▶ _Work required_:
Reproduce exactly the entries from the "Click the Wrap Text (Ajustar texto) icon" line to the end. Skip all pictures.

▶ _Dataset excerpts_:
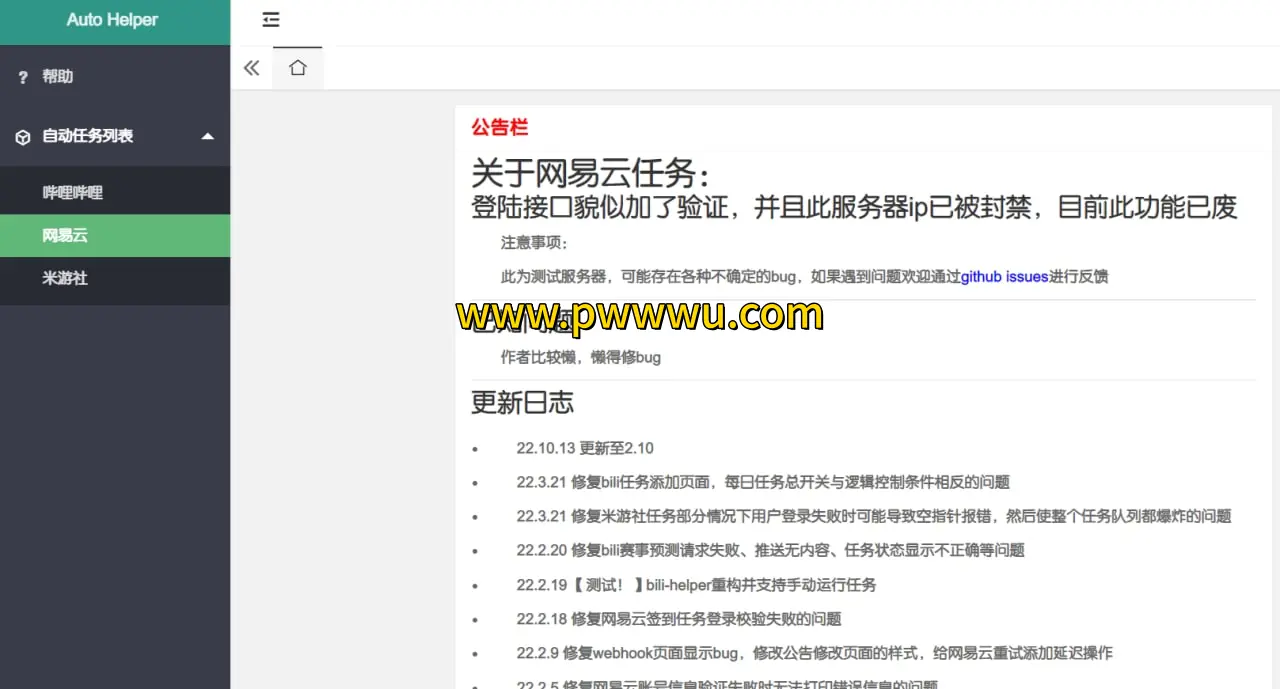Collapse 自动任务列表 using its arrow
The width and height of the screenshot is (1280, 689).
coord(207,136)
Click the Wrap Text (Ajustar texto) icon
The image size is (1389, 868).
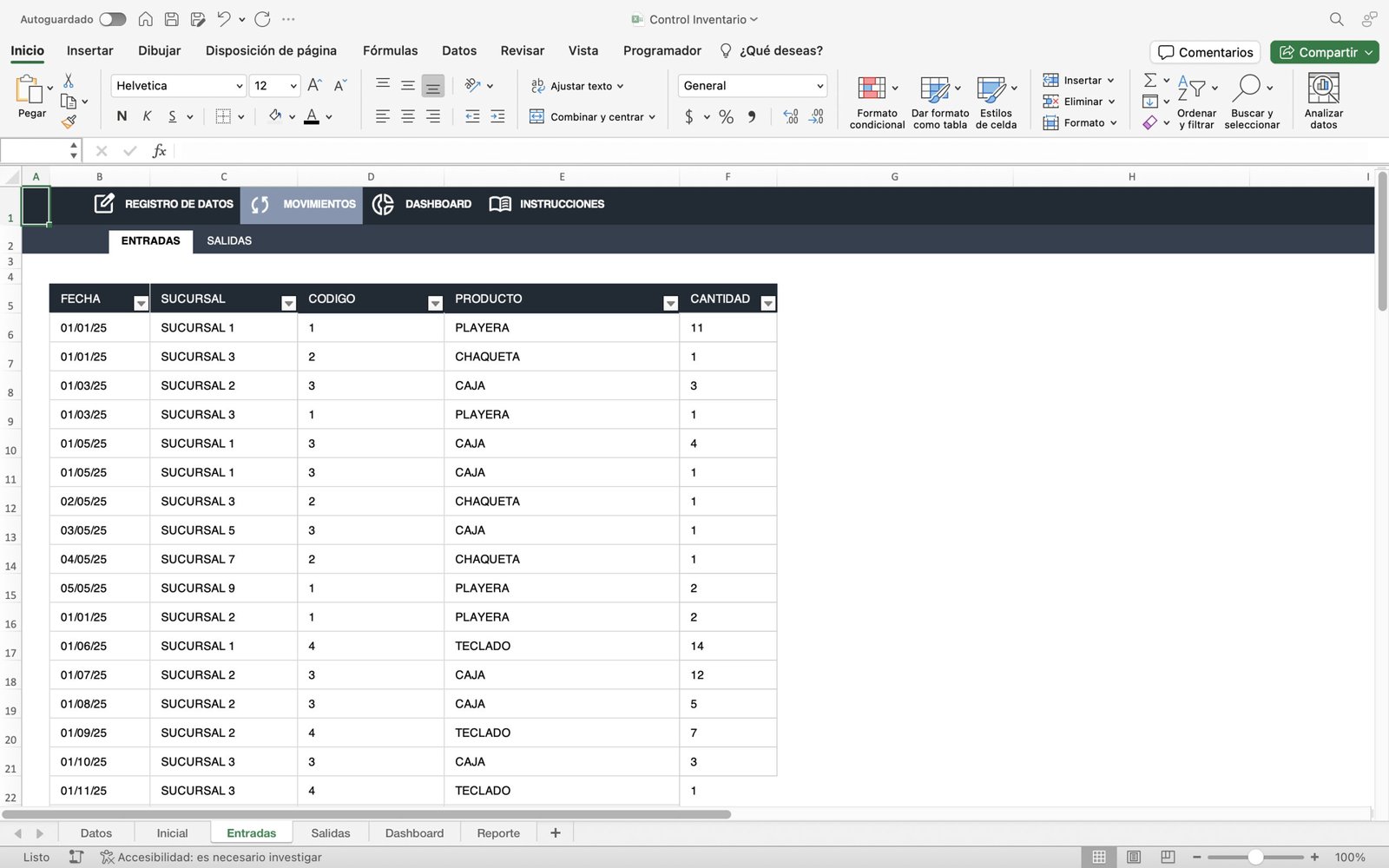point(538,86)
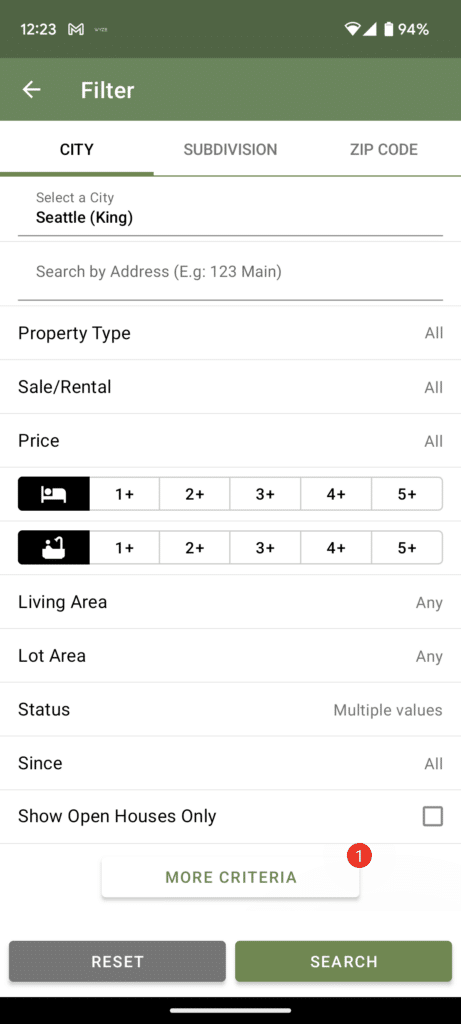Focus the Search by Address field
This screenshot has height=1024, width=461.
coord(230,273)
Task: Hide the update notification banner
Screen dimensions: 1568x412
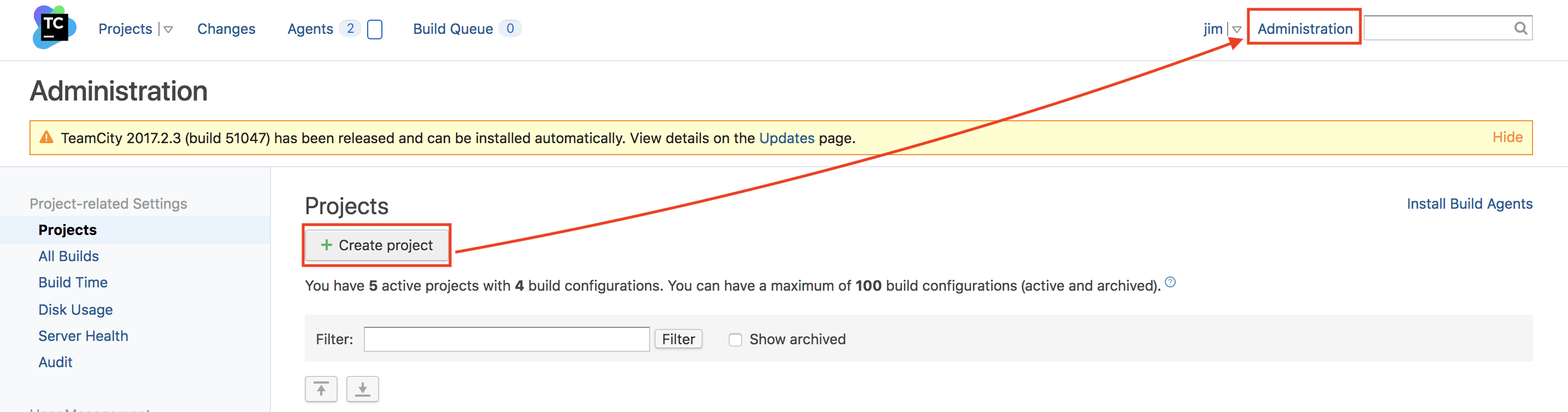Action: point(1507,138)
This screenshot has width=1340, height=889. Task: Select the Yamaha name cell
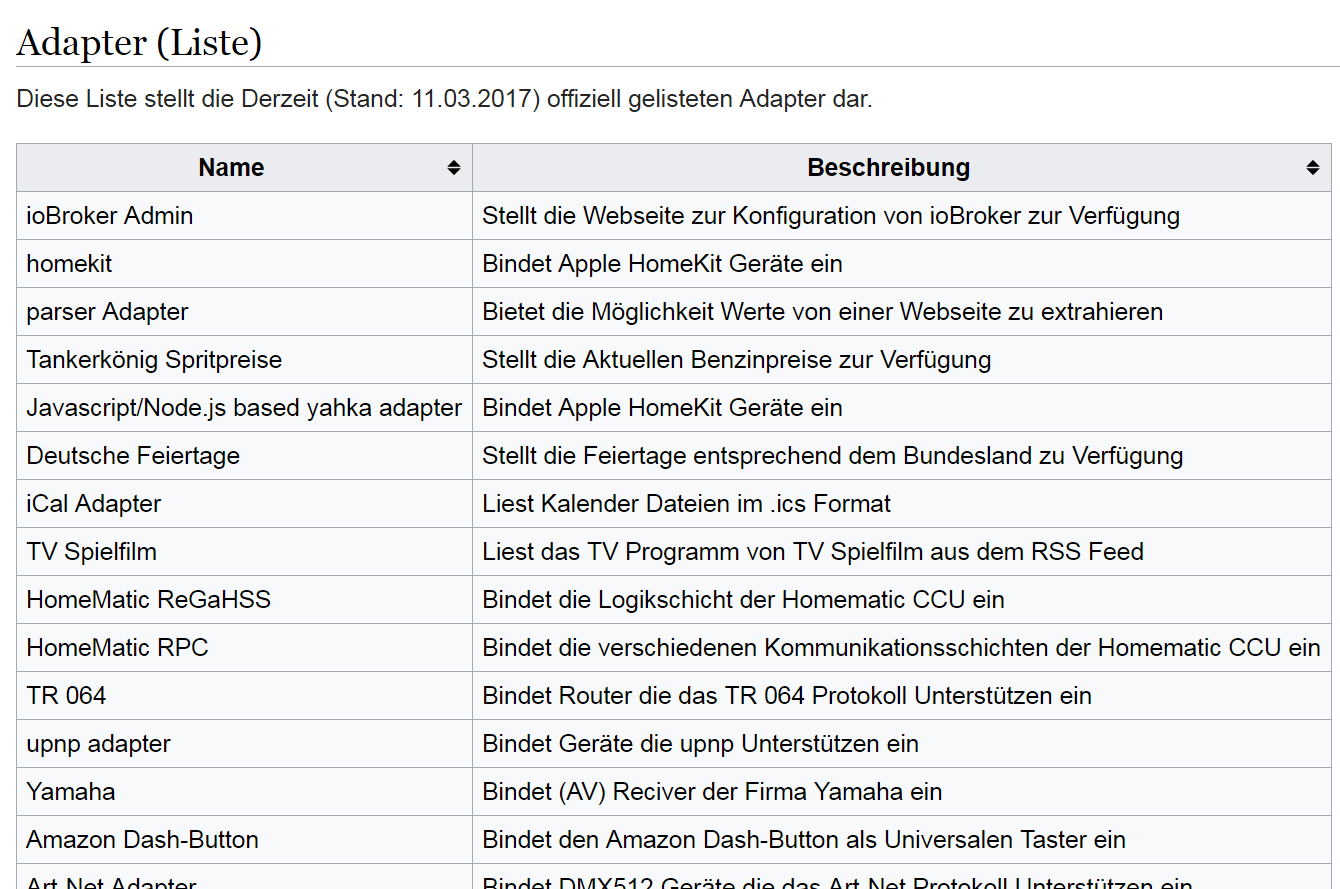tap(71, 792)
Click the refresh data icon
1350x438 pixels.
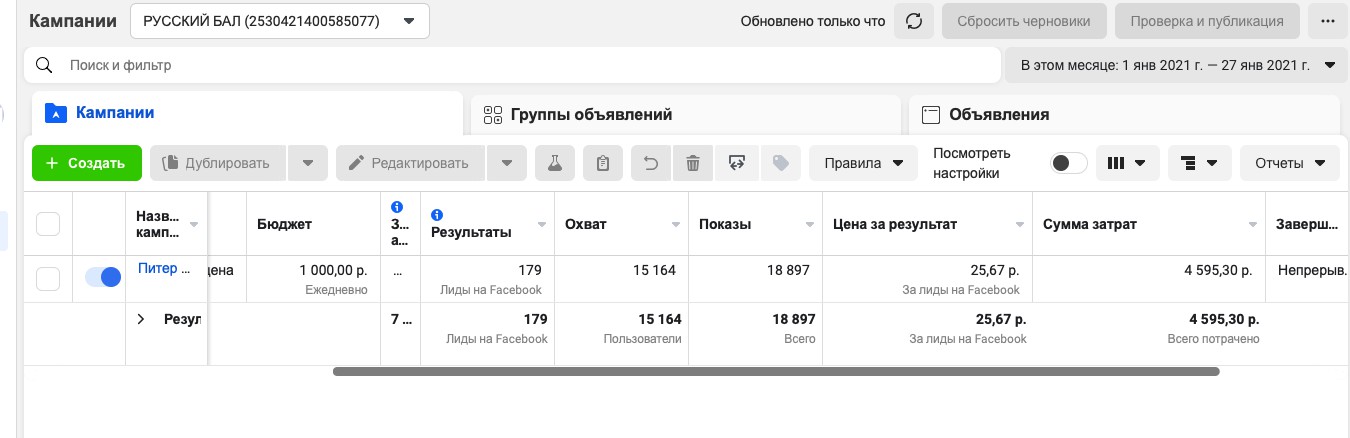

▶ _Task solution_:
Click the Wrap Text (Ajustar texto) icon
The image size is (1389, 868).
point(538,86)
Focus the Search by Address field
This screenshot has height=1024, width=461.
coord(230,273)
Task: Hide the update notification banner
Screen dimensions: 1568x412
Action: point(1507,138)
This screenshot has width=1340, height=889. Task: Select the Yamaha name cell
tap(71, 792)
Click the refresh data icon
1350x438 pixels.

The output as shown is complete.